> _Extracted text_
Deactivation from Hire-A-Muskie will remove your ability to apply for positions as well as sign up for future interviews for which you have been invited. You will be expected to meet interview obligations for which you are already scheduled.
You are required to do the following to be reactivated:
- Create and present a physical copy of a letter of apology to be sent to the employer with whom you missed the interview to the Career Development Office for approval.
- Upon sending the letter as an attachment via email, carbon copy the Career Development Office at firstname.lastname@example.org.
Second No Show
If you fail to show for a scheduled interview a second time within an academic year, you will automatically be deactivated for the remainder of that year. To be reactivated the following year, you must complete the steps required under the First No Show.
The Career Development Office offers mock interviews for students and alumni. To participate in this service you may schedule a meeting with a career coach. For best results, please provide the counselor with a copy of your resume and information about the type of position for which you are interviewing prior to your mock interview appointment.
The mock interview is just like a real interview - wear professional attire, bring a resume, and arrive on time. The career coach will develop questions appropriate to your field so that you can practice your responses as well as your nonverbal communication. Upon request, the mock interview can be video recorded so that both you and the coach can evaluate your interviewing skills and discuss helpful suggestions for improvement. If you would like a video recording of your mock interview, please share this when scheduling your appointment. Practicing ahead of time will allow you to be more at ease when interviewing with an employer.
Informational Interviewing is a method for obtaining in-depth information about a career by asking questions and speaking with a professional in the field. It helps you further refine your understanding and knowledge of the field you are exploring.
Informational interviewing is a tool that can be extremely useful in helping you refine and focus a strategic plan for your job search. It can also be an action step in your job search if done well. Informational interviewing is not a job interview or a pretext to get in the door for a job interview; if you misuse the technique this way, you will probably fail to get past the receptionist. Used correctly, the technique of informational interviewing can produce two useful types of information:
- In-depth information about a field of work or a specific position, which helps you evaluate how well you fit this kind of work.
- Information about what an employer needs in order to see if it fits what you want and what you have to offer.

> _Given records_

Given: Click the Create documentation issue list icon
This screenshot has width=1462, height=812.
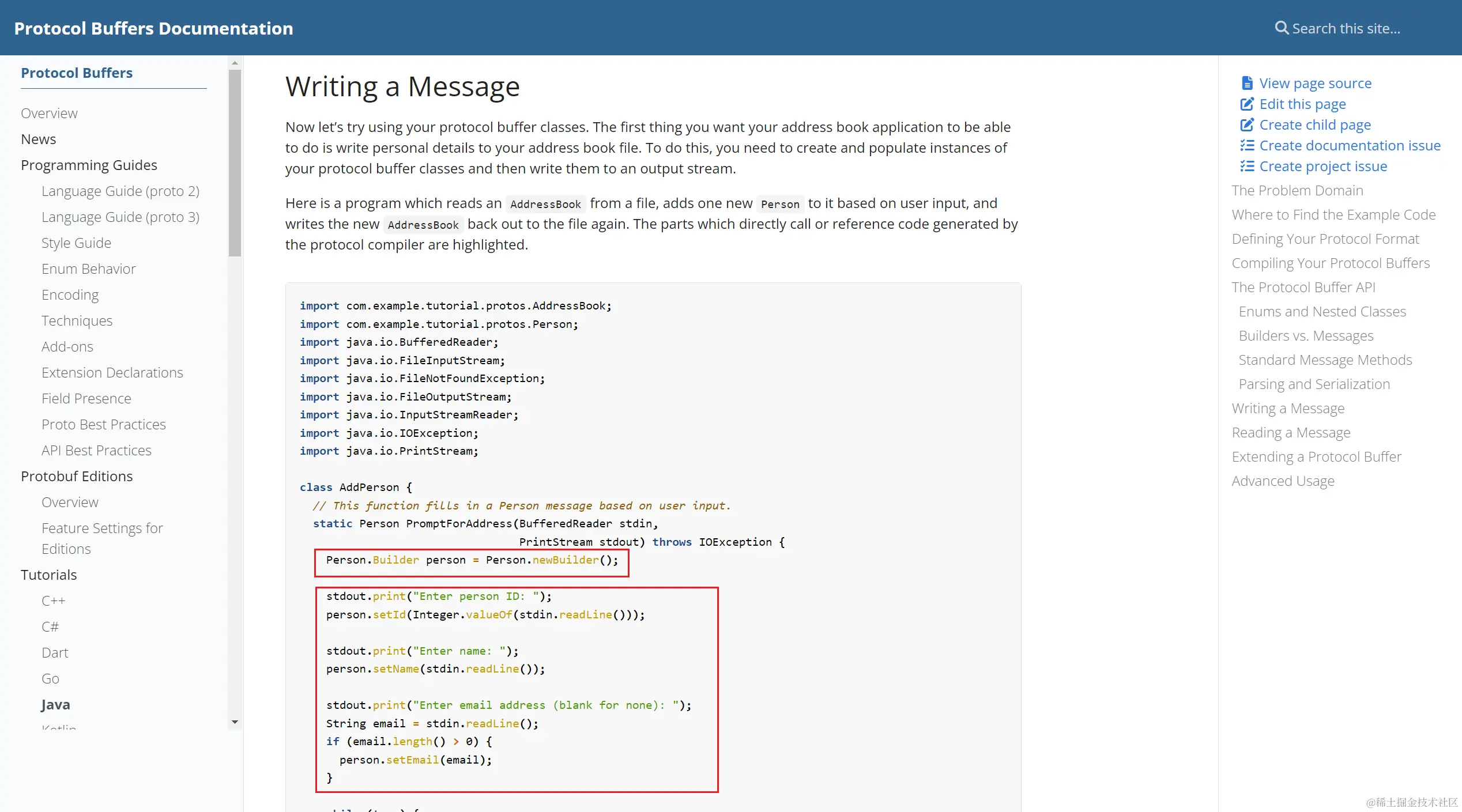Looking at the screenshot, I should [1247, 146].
==
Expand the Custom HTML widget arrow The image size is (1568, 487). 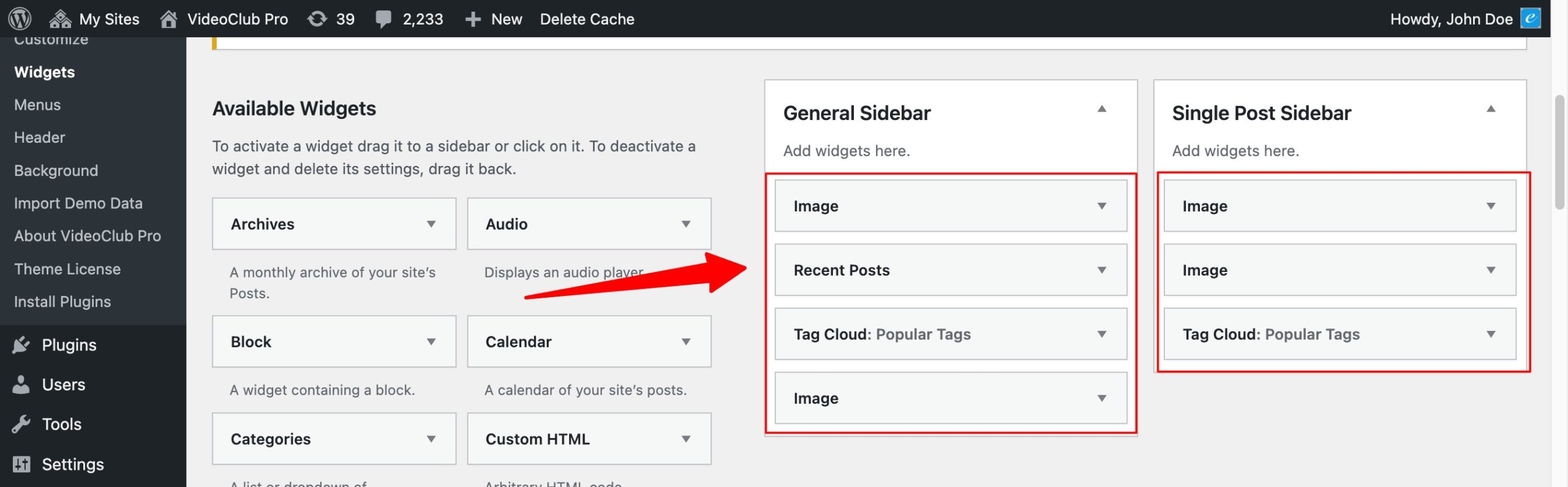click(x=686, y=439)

> _Instruction_
Extend the career-office text on interviewing with the passage that would come next after its last sentence.

> _Reply_
Informational interviewing is best suited for situations where career/job information is lacking. You may have difficulty in obtaining informational interviews with organizations that have well-defined recruiting systems; these employers provide recruiting booklets available in career resource libraries and at annual career fairs, and they expect you to read them. For that reason, consider small as well as large organizations when setting up informational interviews. Also, check the CDO calendar to learn about any upcoming group informational sessions. Some alumni offices offer programs to link career "prospectors" with alumni in specific fields; so, be sure to check this resource as well.
How to Set Up an Informational Interview
- Identify people who may have information to share.
- Review your contact network for possible sources and ask for referrals from faculty, alumni, and career coaches.
- Meet with an individual who works in a field you are considering.
- Be very clear that you are interested in learning more about a particular field or industry, not looking for a job, when you call to make an appointment.
- Explain that you are in the process of developing a plan for a job search and would like some expert advice.
- Be sure to use the name of your referral source and indicate that you have already done research; make it easy for your source to say "yes."
Sample Questions to Ask
- How did you become interested in working for this company?
- Tell me about your current job.
- How did you choose this career?
- What is the best educational preparation for your work?
- Which part of your current job is most challenging?
- Which part is most frustrating?
- Do you think that there is enough growth in your position/company that you would advise someone like me to get into this field?
- Of all the individuals that you have met in this field, what personal attributes do you think are essential to being successful?
- What experiences have you had that you think have been invaluable to your learning the business?
- What does your company look for when recruiting people?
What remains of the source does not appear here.